• _Given request 1_: Rewrite the listing from its first line through the line containing "[x=88, y=453]", changing "sidebar" to "side panel" wherever it occurs and leaving everything else as it is. Omit the pictures from your output.

• _Excerpted text_:
Skip to content

markowitz.data_providers.sp500_universe

markowitz.data_providers.sp500_universe

Survivorship-bias-aware S&P 500 membership builder.

A truly bias-free constituent history would require a paid index-rebalance feed (S&P Dow Jones Indices, CRSP). We approximate it instead by intersecting a recent snapshot of the index members with the Polygon grouped-daily snapshot on each as-of date: a ticker counts as a member iff it appears in :data:CURRENT_SP500 AND has a real trading bar on the requested day.

This is materially better than the naive "today's-list on yesterday's-date" approach because:

  • Symbols that had not yet IPO'd by the as-of date drop out (no grouped-daily row), which prevents look-ahead leakage from the modern constituent list.
  • Every returned ticker is guaranteed to have same-day OHLCV available, which is the dominant correctness concern in walk-forward backtests.

• _Record list_:
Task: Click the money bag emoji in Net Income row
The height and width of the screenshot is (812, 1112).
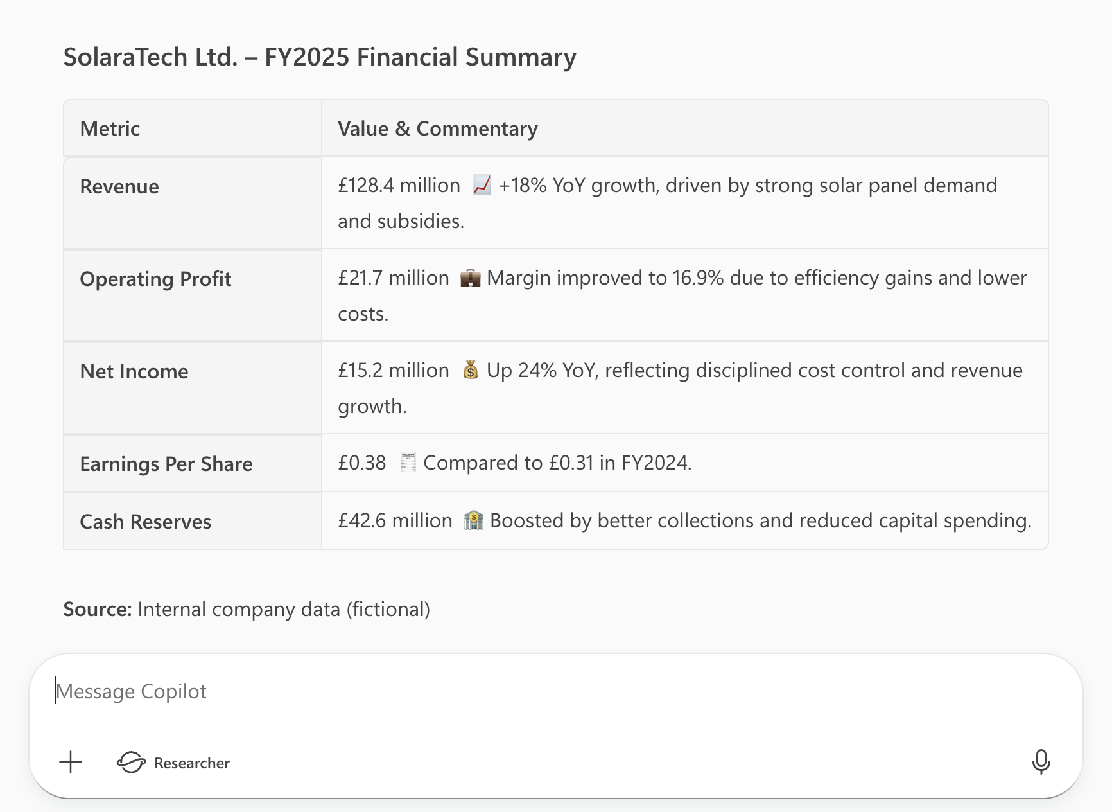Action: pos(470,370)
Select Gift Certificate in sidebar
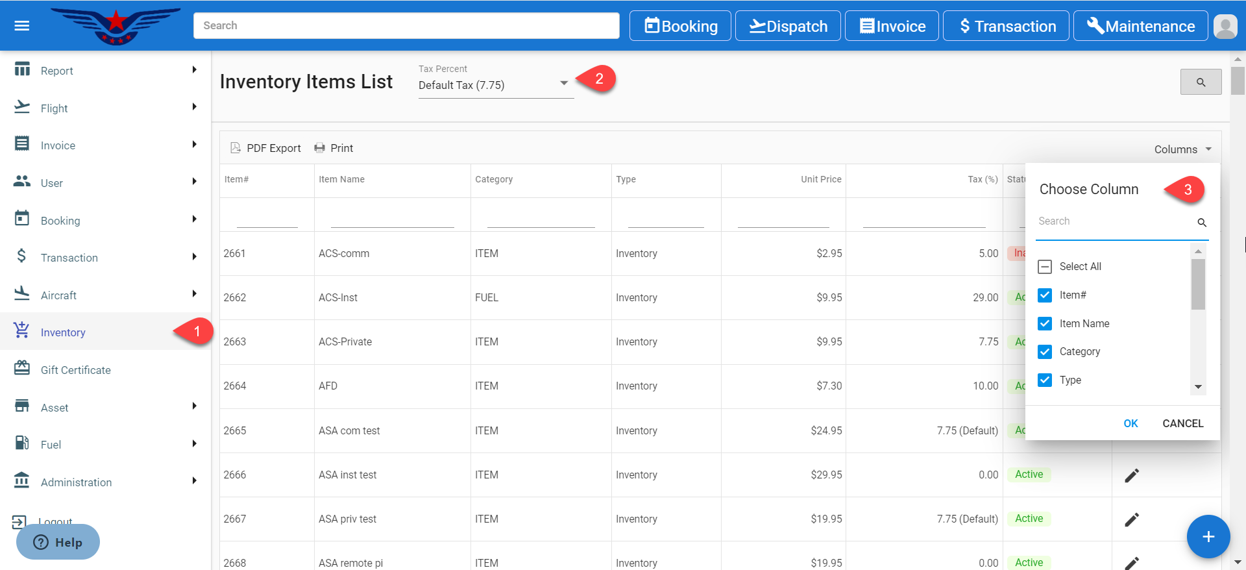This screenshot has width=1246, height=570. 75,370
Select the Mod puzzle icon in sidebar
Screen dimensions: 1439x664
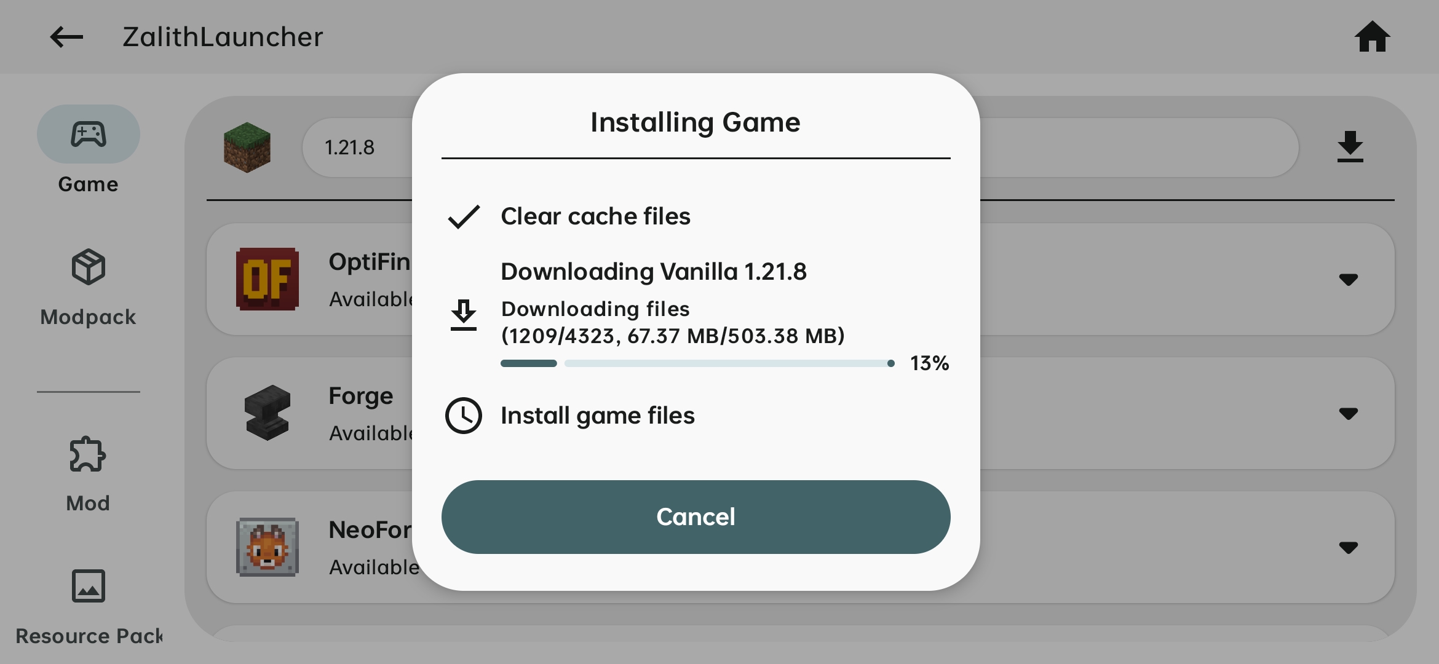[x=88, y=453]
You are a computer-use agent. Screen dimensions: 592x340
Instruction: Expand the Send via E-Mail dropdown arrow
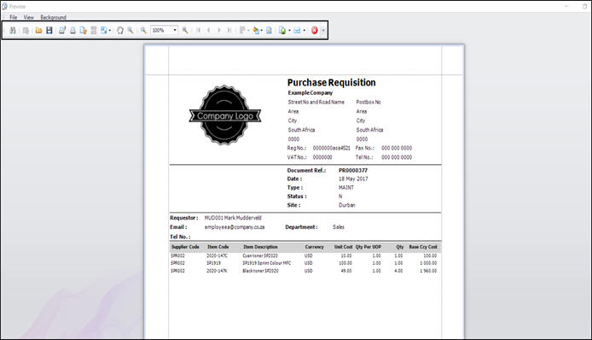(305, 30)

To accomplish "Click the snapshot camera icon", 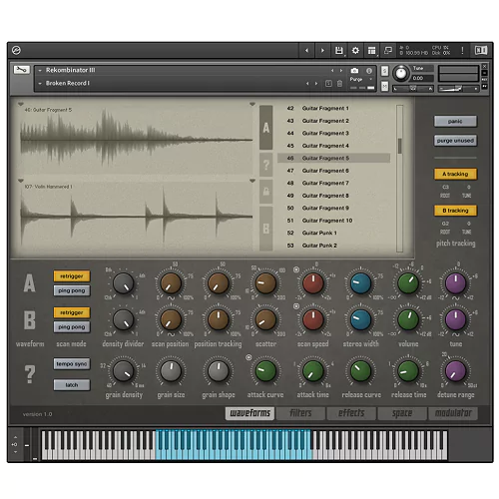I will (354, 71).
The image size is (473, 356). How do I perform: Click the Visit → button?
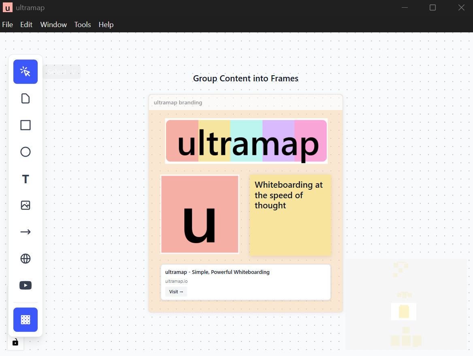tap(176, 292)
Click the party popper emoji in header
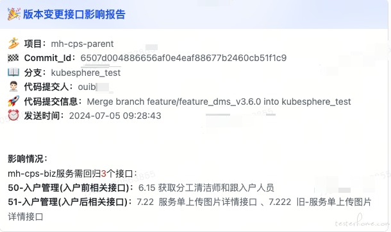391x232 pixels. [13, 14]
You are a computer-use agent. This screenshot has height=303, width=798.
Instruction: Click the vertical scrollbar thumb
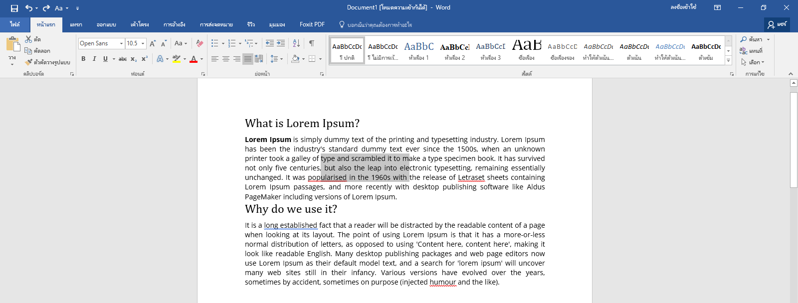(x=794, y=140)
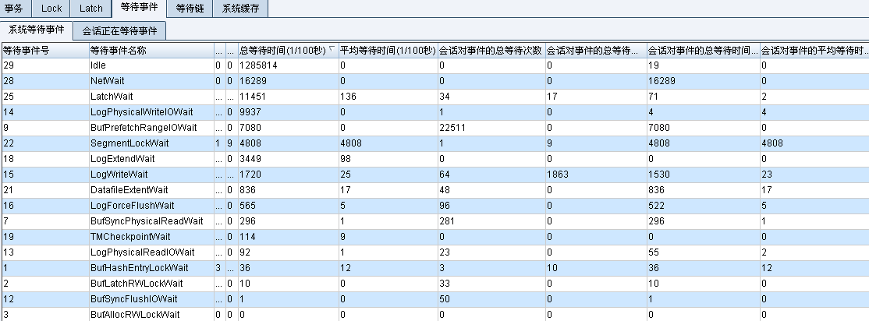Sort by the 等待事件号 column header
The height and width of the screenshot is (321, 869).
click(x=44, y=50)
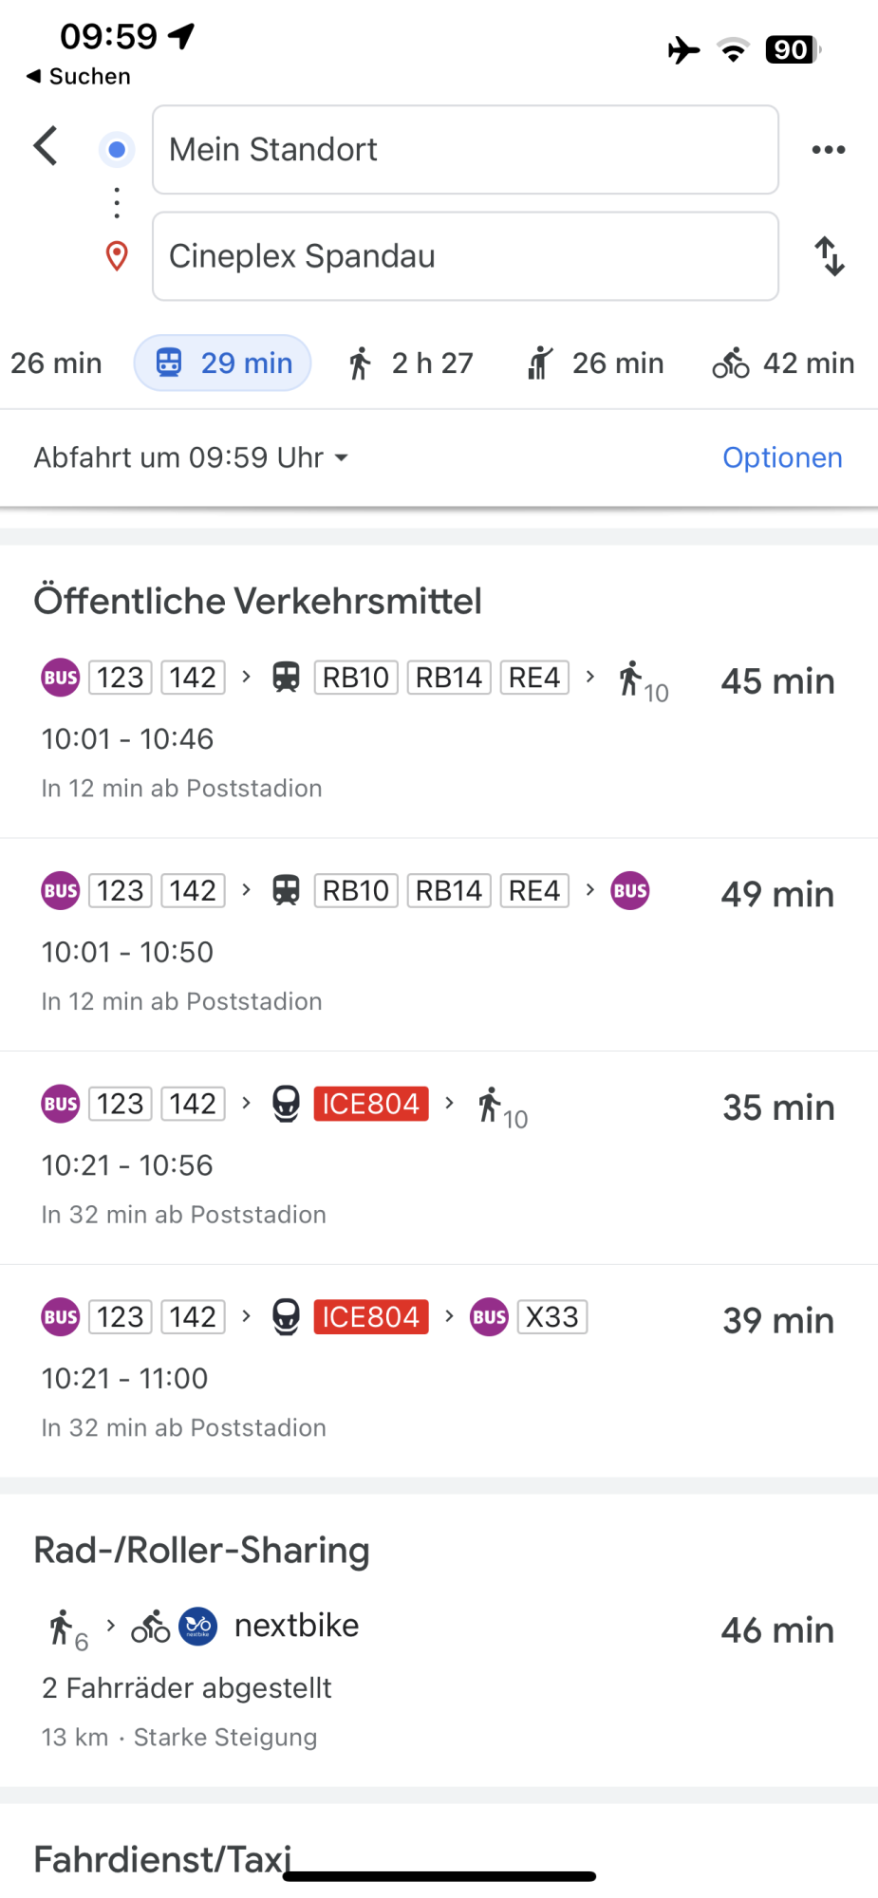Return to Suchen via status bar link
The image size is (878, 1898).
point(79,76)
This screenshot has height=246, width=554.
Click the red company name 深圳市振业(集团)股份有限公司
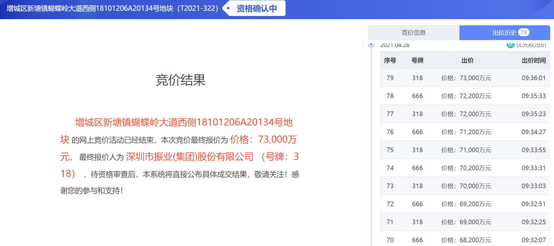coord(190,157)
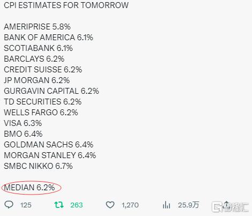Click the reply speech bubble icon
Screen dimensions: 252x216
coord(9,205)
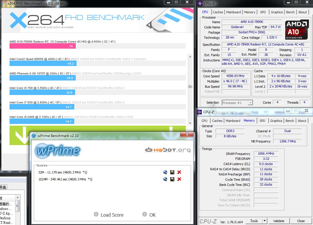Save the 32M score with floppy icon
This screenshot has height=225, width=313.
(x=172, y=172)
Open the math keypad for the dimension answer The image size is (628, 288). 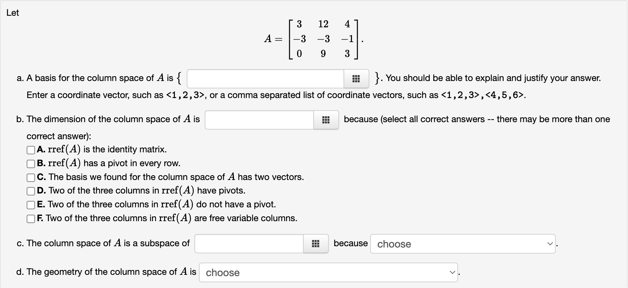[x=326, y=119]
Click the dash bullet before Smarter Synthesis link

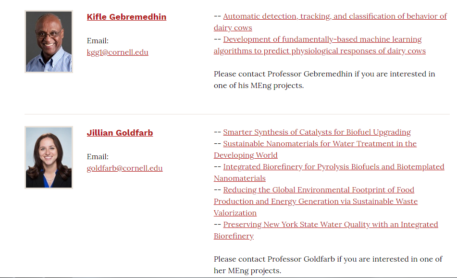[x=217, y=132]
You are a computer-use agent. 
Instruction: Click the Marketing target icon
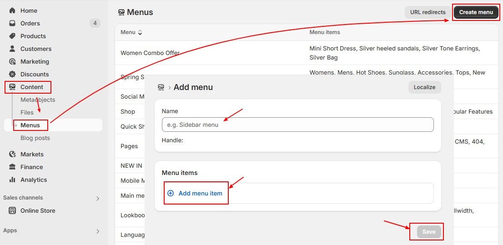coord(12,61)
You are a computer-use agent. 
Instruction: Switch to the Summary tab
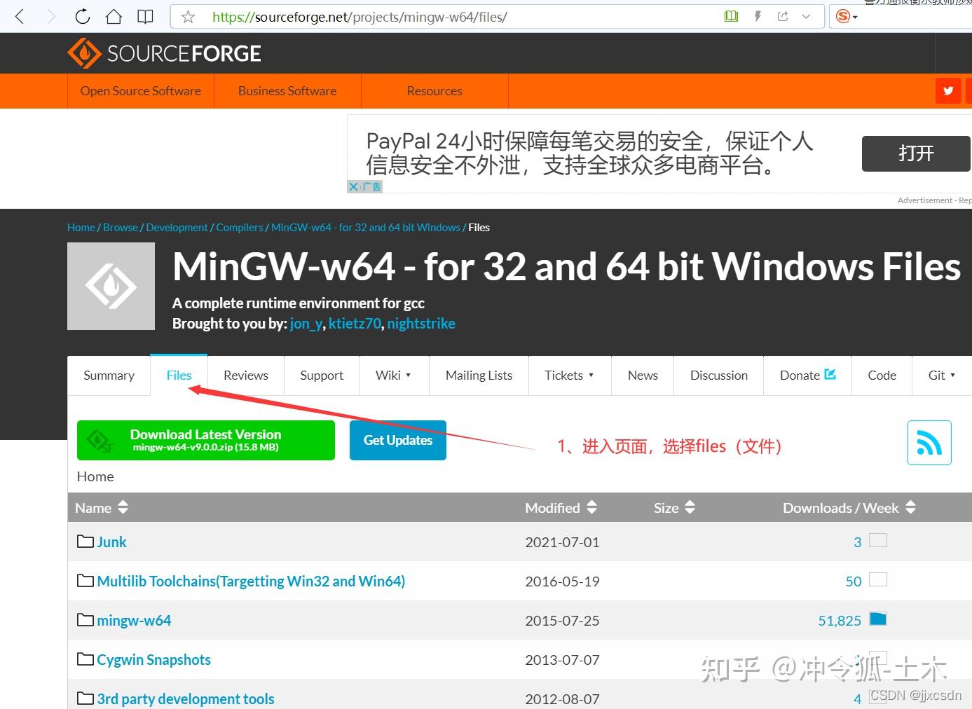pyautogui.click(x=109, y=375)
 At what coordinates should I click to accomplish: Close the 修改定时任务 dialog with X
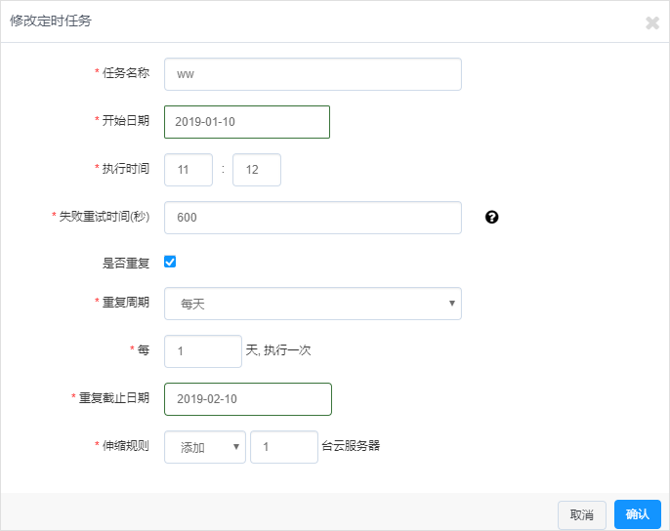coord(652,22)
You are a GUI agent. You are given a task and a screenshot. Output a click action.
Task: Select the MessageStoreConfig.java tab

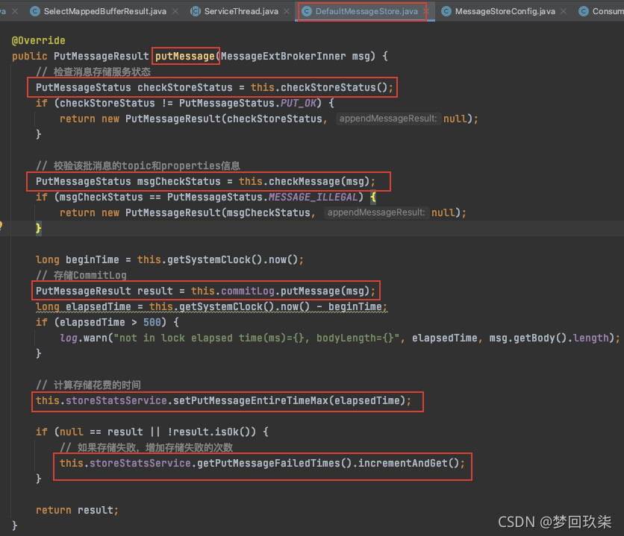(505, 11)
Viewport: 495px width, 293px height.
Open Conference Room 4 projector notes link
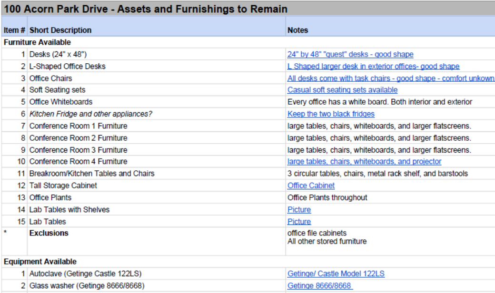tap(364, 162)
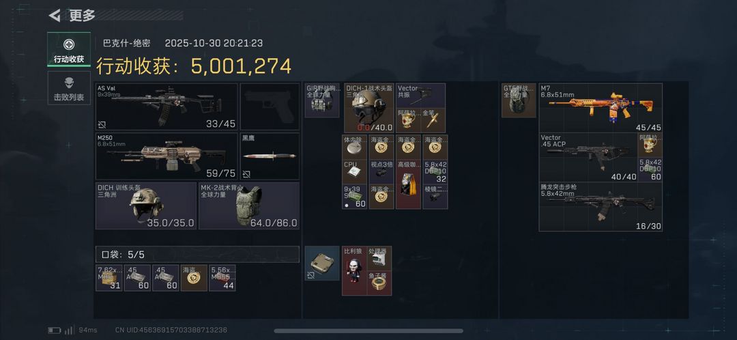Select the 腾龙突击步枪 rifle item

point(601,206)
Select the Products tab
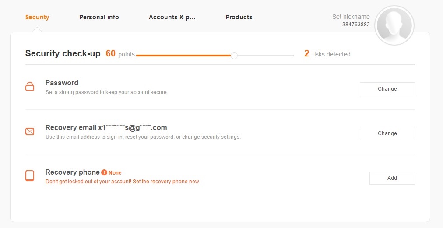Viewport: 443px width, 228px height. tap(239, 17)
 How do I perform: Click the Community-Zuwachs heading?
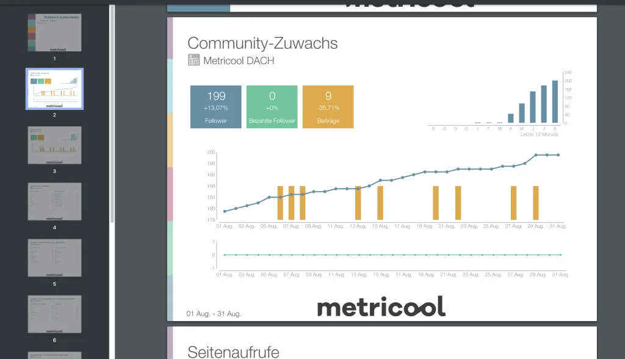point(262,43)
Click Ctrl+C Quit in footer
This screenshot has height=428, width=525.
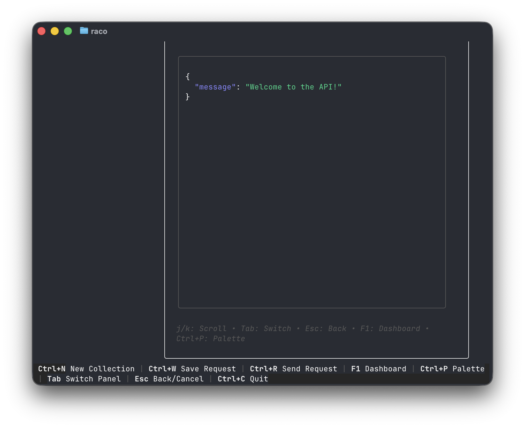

• _Given request 2_: Which providers or sources of index and market data does the module description name?

• _Finished answer 1_:
Task: Click the money bag emoji in Net Income row
The height and width of the screenshot is (812, 1112).
Action: pos(470,370)
Select Gift Certificate in side panel
This screenshot has width=1246, height=570. 75,370
Select the Mod puzzle icon in side panel
Screen dimensions: 1439x664
[x=88, y=453]

• _Finished answer 2_:
S&P Dow Jones Indices
CRSP
Polygon